Selon lui, le journalisme actuel ou « push journalism » (qui pousse) consiste à écrire un article, sans se soucier de savoir s’il rencontre une préoccupation réelle, puis à le poser comme un « petit bateau en papier » sur le fleuve de l’info, et à « souffler » dessus de toutes ses forces pour qu’il soit lu, acheté, liké par un maximum de gens. En espérant qu’au final il atteigne les personnes concernées… À l’inverse, l’adepte du « pull journalism » soumet son intuition à plusieurs cercles de lecteurs et experts, et fait évoluer son sujet au fil de consultations, sans y perdre sa rigueur professionnelle. Lors de la publication, il peut compter sur une communauté établie, qui tirera naturellement son article à elle, sans qu’on ait besoin de la pousser sous son nez. Et qui y trouvera, on peut l’espérer, des réponses à ses préoccupations. Adapter une méthode issue du monde des start-up à l’univers du journalisme, est-ce un sacrilège ? Tout dépend de l’objectif du média. Se poser la question de l’impact d’une investigation n’est pas qu’une question de marchand de tapis ; elle revient à questionner son impact démocratique. Cette méthode n’est qu’un exemple du foisonnement d’expériences qui traversent le journalisme d’aujourd’hui.
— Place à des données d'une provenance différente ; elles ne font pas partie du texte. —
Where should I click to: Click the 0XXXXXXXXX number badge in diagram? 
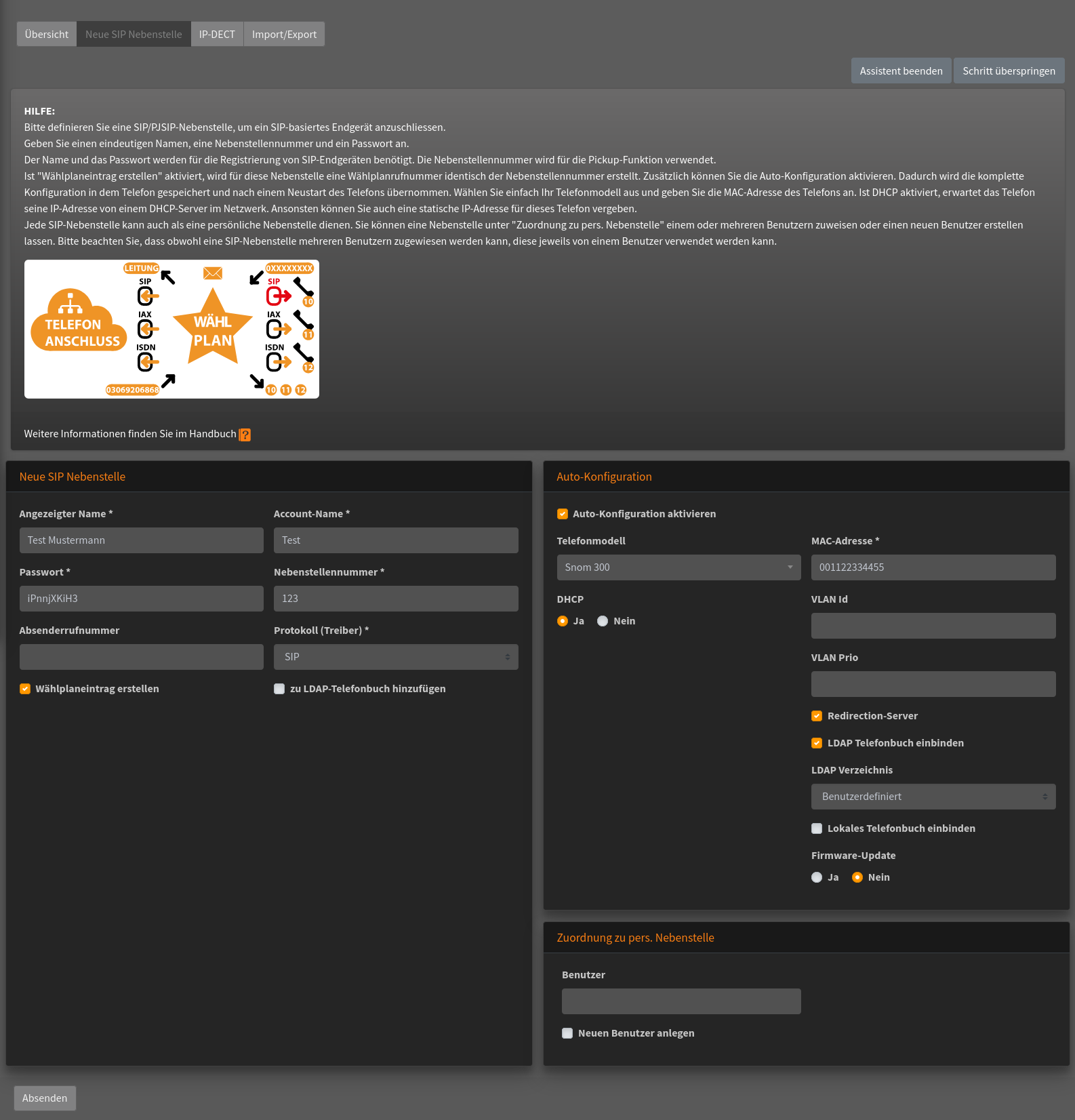289,268
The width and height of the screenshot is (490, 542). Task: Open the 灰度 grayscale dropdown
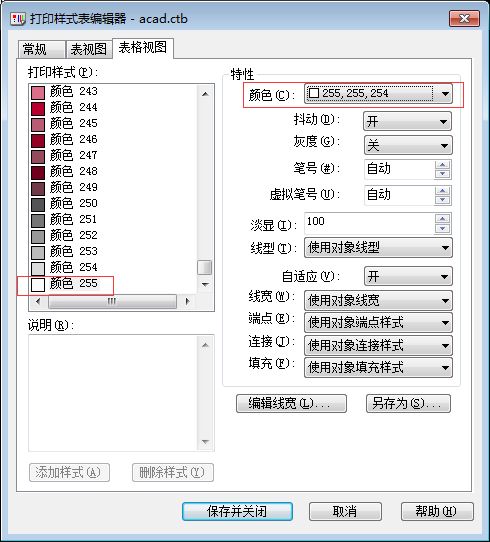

Résultat de notre réflexion, cet automne, nous lançons trois projets concrets : un nouveau site web qui vous permettra d’interagir vraiment avec les auteurs ; un Médor Tour en Wallonie qui mobilisera des lecteurs et des sources dans différentes villes ; et un plan « boule à facettes », pour mieux refléter la société. Une personne sera chargée, à mi-temps, de la question de la (re)connexion avec nos communautés.

Médor est né grâce à une communauté. C’est parce que des centaines de citoyens ont choisi de souscrire à notre promesse d’un journalisme indépendant que notre coopérative et notre premier numéro ont pu voir le jour. Aujourd’hui, nous sommes des milliers de lecteurs, de coopérateurs, de libraires, de sources, de journalistes… Nous devons aller, ensemble, vers notre objectif : faire avancer la démocratie.

Médor ne change pas, il va plus loin dans sa lancée. Rendez-vous en septembre.